TEXTO FUENTE:
Es muy fácil deducir, a partir de los datos con los que nos desenvolvemos, que en España hay una serie de oligopolios en banca, energía y distribución que, en base a su dominio del mercado, imponen unos precios a familias y empresas que limitan la renta de quienes consumen y producen, estrechando tanto la oferta como la demanda y, por consiguiente, destruyendo empleo. Una buena parte del diferencial que, en lo tocante al paro, sostenemos con la eurozona se debe precisamente a ello.
Frente a este escenario, absolutamente insufrible, se ponen sobre la mesa una serie de soluciones. La que ha expuesto Yolanda Díaz incide sobre la necesaria reducción de los márgenes empresariales de la gran distribución, desmesurados como hemos visto. Es un camino que no ha gustado al sector que, en colusión con la derecha, proponen que baje el IVA de los productos. Esta no es solución por dos razones. Primero, porque el Estado pierde recaudación, con lo que quedan mermados sus recursos para atender los servicios públicos y, en estos momentos, las ayudas a los sectores más vulnerables. Y segundo, porque las empresas, como se ha visto en los combustibles, tienden a absorber esa reducción impositiva mediante nuevas subidas especulativas.

DATOS PROPORCIONADOS:

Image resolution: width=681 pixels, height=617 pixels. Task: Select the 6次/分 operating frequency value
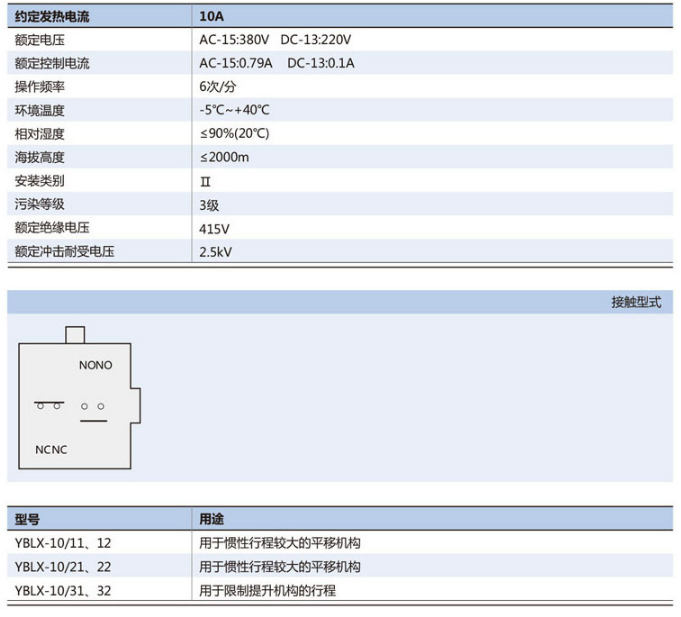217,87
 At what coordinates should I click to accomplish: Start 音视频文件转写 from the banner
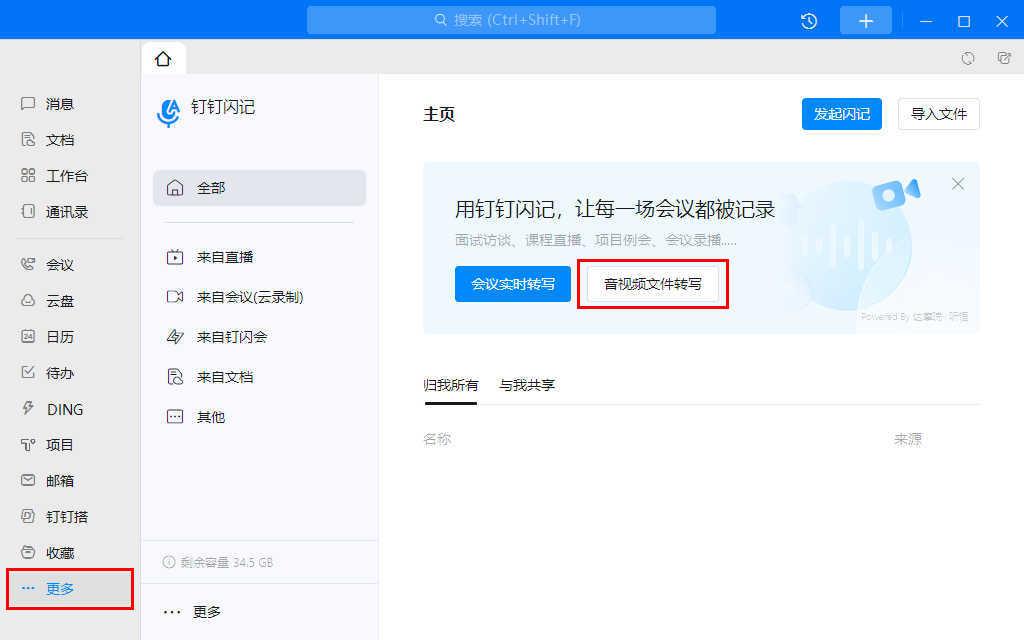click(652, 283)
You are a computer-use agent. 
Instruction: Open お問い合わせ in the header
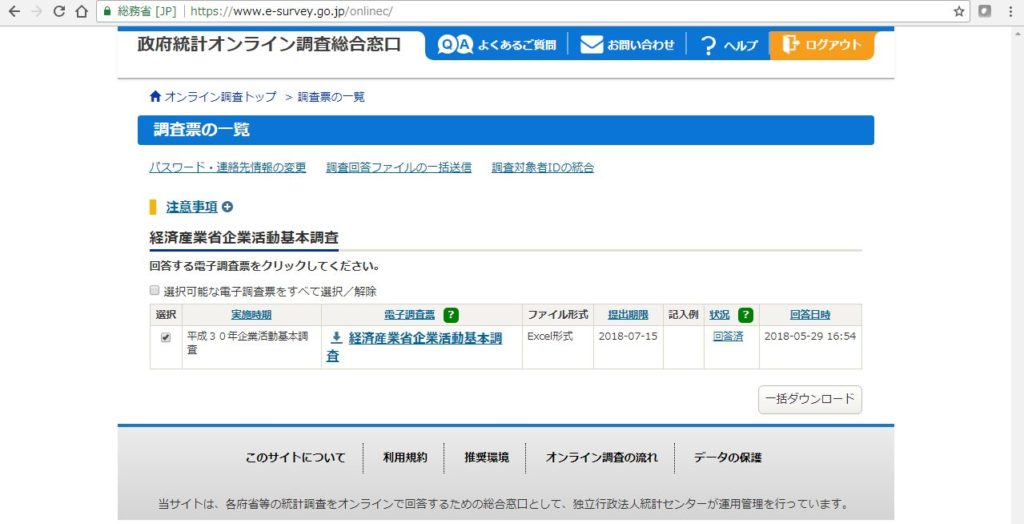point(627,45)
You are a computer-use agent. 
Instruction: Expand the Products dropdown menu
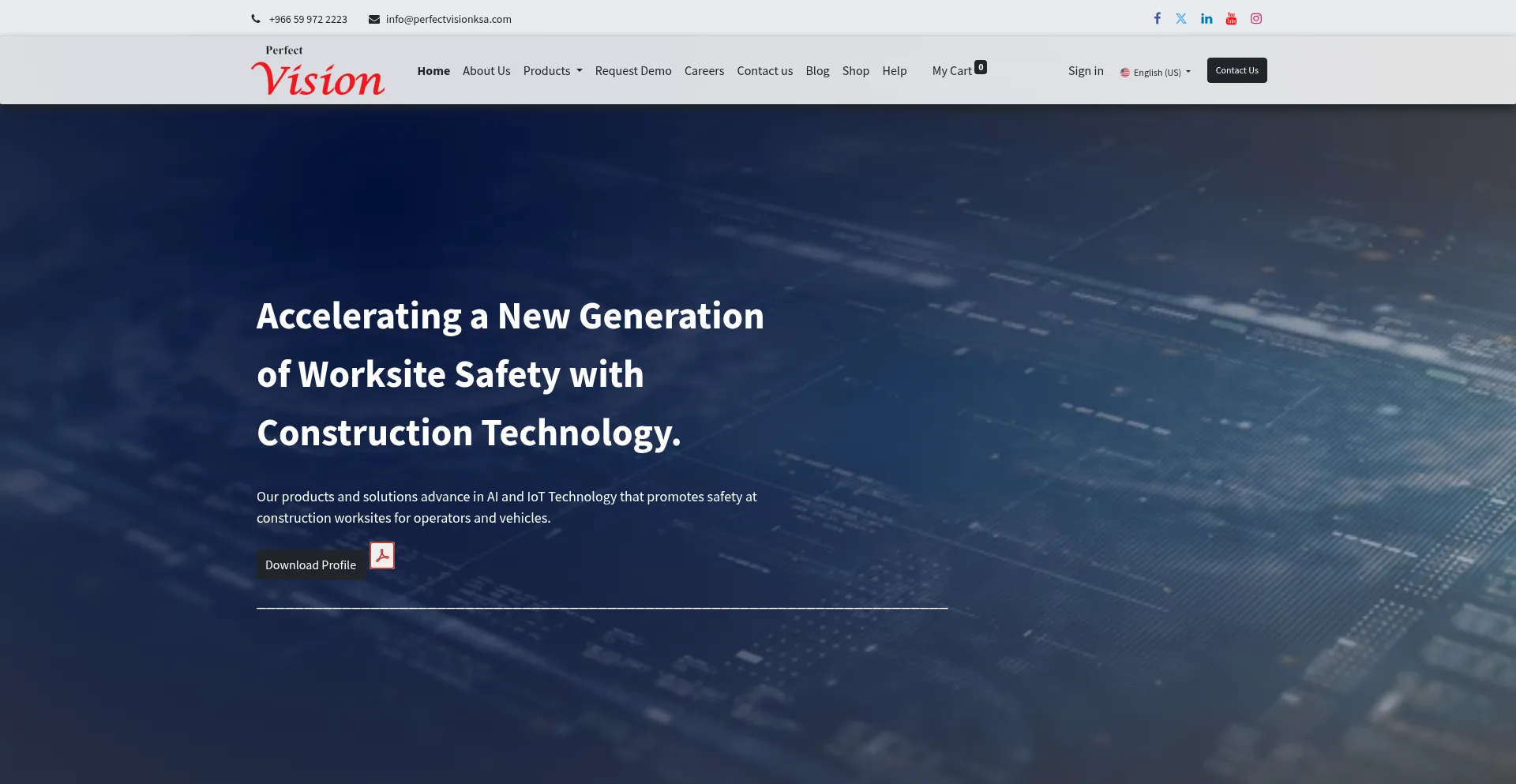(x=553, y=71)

...

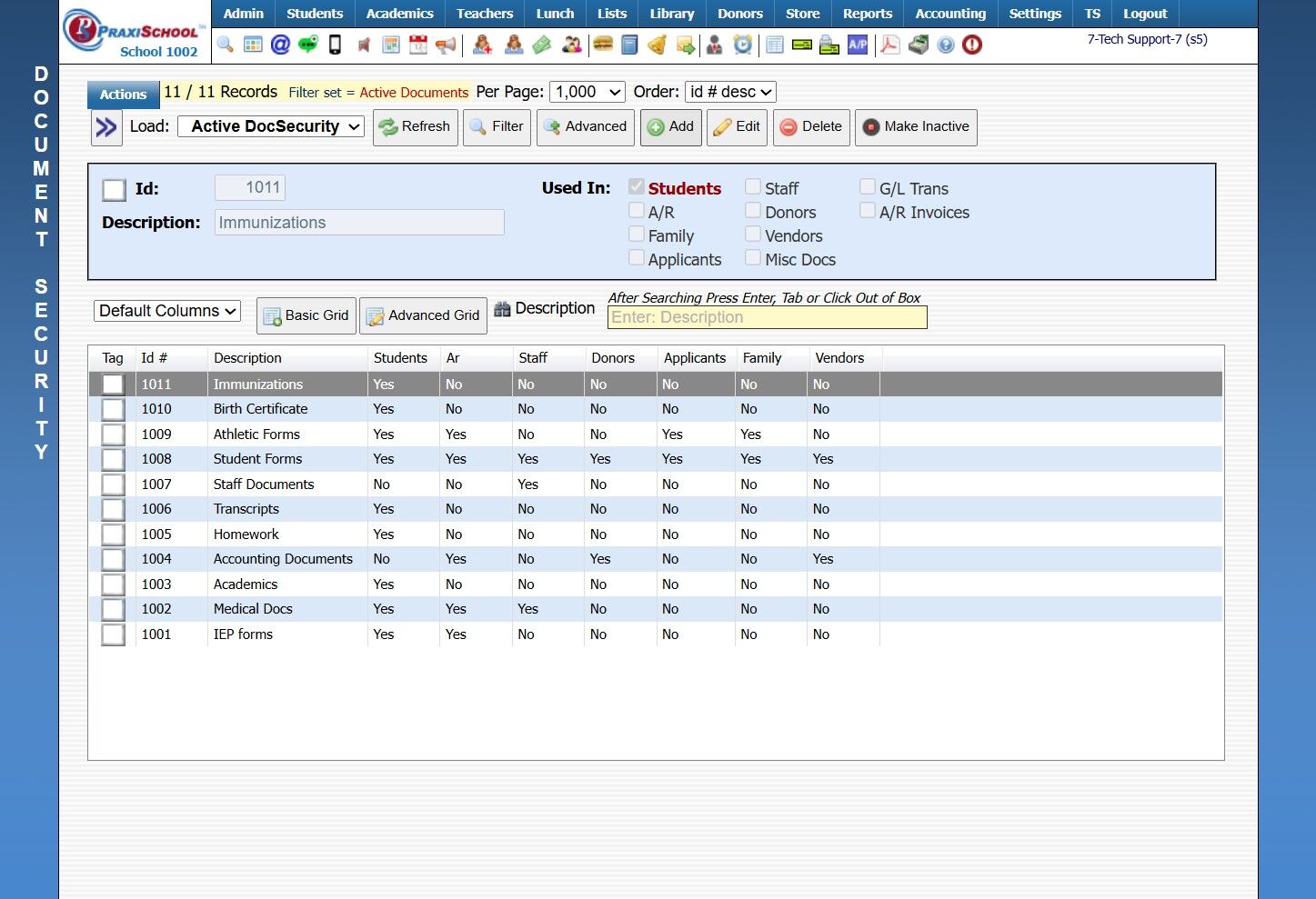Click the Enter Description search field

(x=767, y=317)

INSTRUCCIÓN DE TRABAJO:
Reanude el texto sobre los oligopolios y los precios en España a partir de su última oración. Las filas no hacen falta para realizar este trabajo.

RESULTADO DEL EJERCICIO:
En lo que respecta a la energía, los expertos son muy claros: hay que cambiar el sistema marginalista de producción, de manera que la factura refleje de manera ponderada el peso de cada una de las formas energéticas que han entrado en la formación del precio de la luz. Una vez adoptado este sistema más racional, si el gas se sigue disparando(lo cual está más que garantizado mientras se mantengan las sanciones a Rusia), habría que topar su valor, de modo que la producción a pérdidas en que pudieran incurrir las empresas que manejan esta materia prima se compensara a través del presupuesto público(no de los consumidores, como ahora ocurre), acrecentado por una subida de impuestos a las rentas y patrimonios más elevados.
En todo caso, como se aprecia, la lucha contra la inflación pasa por gravar los márgenes excesivos de las grandes empresas, bien por contención(como se sugiere para la cesta de la compra), bien por vía impositiva para subvencionar los precios topados. Es el único modo de que la inflación no devenga recesión y de que lo que viene no lo paguemos los de siempre.